Dutch hospitals facing increasing shortage in ICU nurses
Hospitals in the Netherlands are still struggling with a shortage in intensive care nurses, with some intensive care units even having less staff available than last year, the Volkskrant reported after surveying 14 hospitals. Many hospitals are faced with shortages of between a few and several dozen ICU nurses.
Amsterdam UMC is struggling to fill about 20 full-time positions in intensive care. The Noordwest Hospital Group has a shortage of about 10 full-time employees. Medisch Spectrum Twente also has about 10 open vacancies. Due to its shortages, UMC Groningen now has three fewer ICU beds than this time last year - in addition to the existing shortage. In total the hospital has eight beds fewer than it would like. "And that while we would have liked to add six extra beds," Peter van der Voort of the UMCG said to the Volskrkant.
Less ICU capacity could well be a problem in the coming months, with the highly contagious Delta variant of the coronavirus spreading through the Netherlands, a persistent group of Netherlands residents who refuse to be vaccinated, and concerns about vaccines' effectiveness against new variants of the coronavirus. A new wave of coronavirus infections in the fall seems to be an increasingly real scenario.
Diederik Gommer, ICU doctor and head of the Dutch association of intensive care NVIC, also raised concerns about the coming autumn, speaking on Op1. The current number of coronavirus infections is significantly higher than they were a year ago, he said. "We will have to live with the constant pressure from Covid patients in intensive care.
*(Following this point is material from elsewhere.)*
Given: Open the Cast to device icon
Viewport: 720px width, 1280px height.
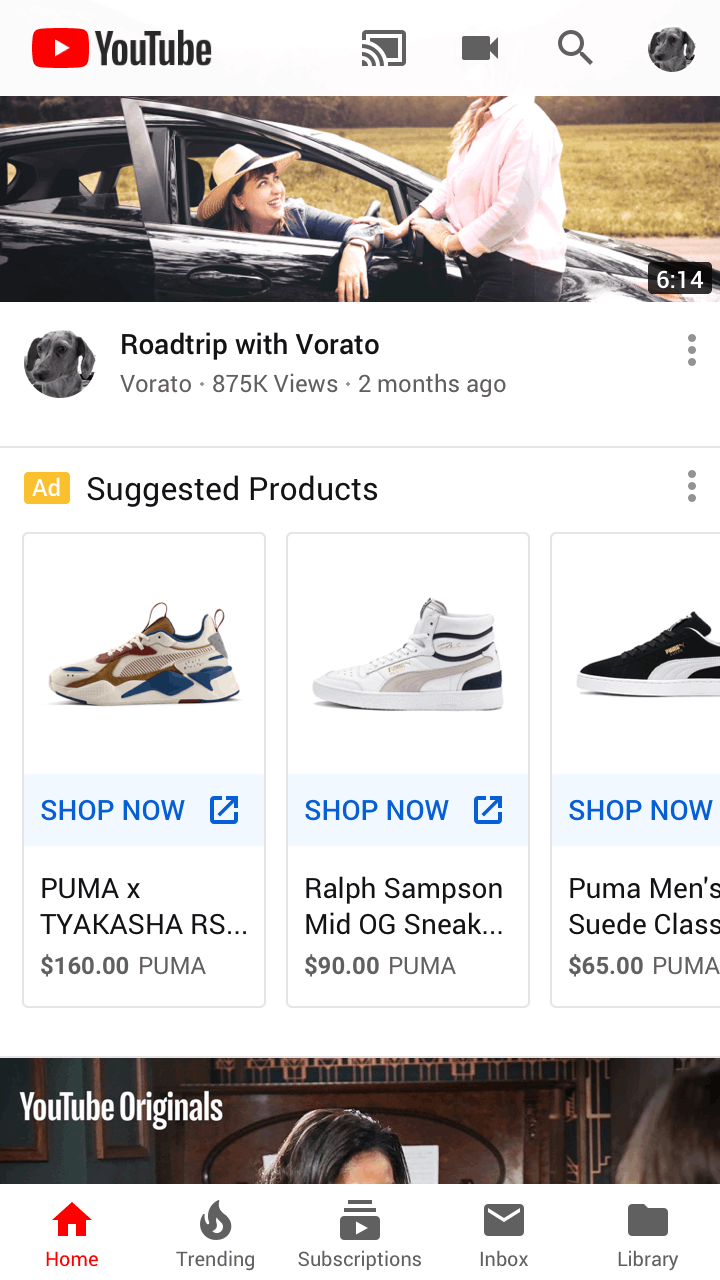Looking at the screenshot, I should coord(384,48).

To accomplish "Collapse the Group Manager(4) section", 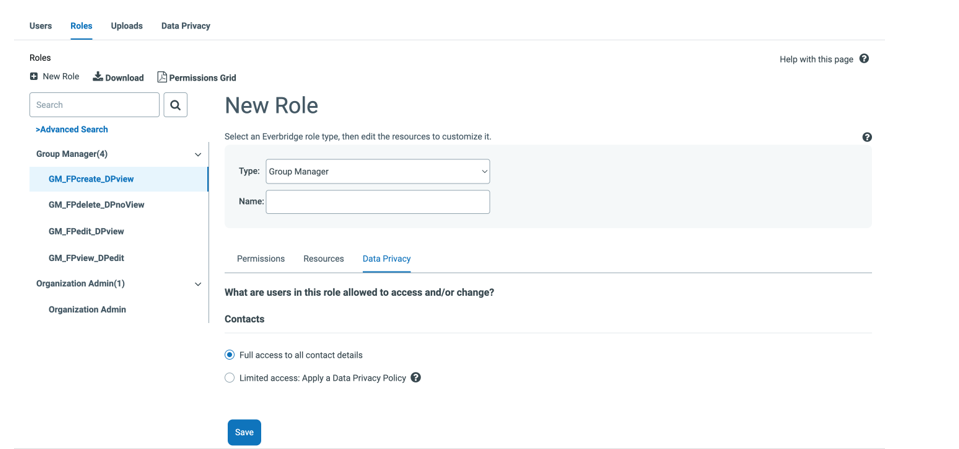I will point(197,155).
We actually wanted to catch up on regular care, but we will not get around to that at all if care with Covid increases again."
According to Gommers, regular care cannot keep being postponed. "Or will we have to just say: this is the actual capacity of intensive care in the Netherlands? That's how we set it up together, these are the limited resources we have, and what are we going to do with that ICU capacity?" The choice is actually between treating one coronavirus patient in the ICU or treating eight people who have to undergo open heart surgery, for example, he said.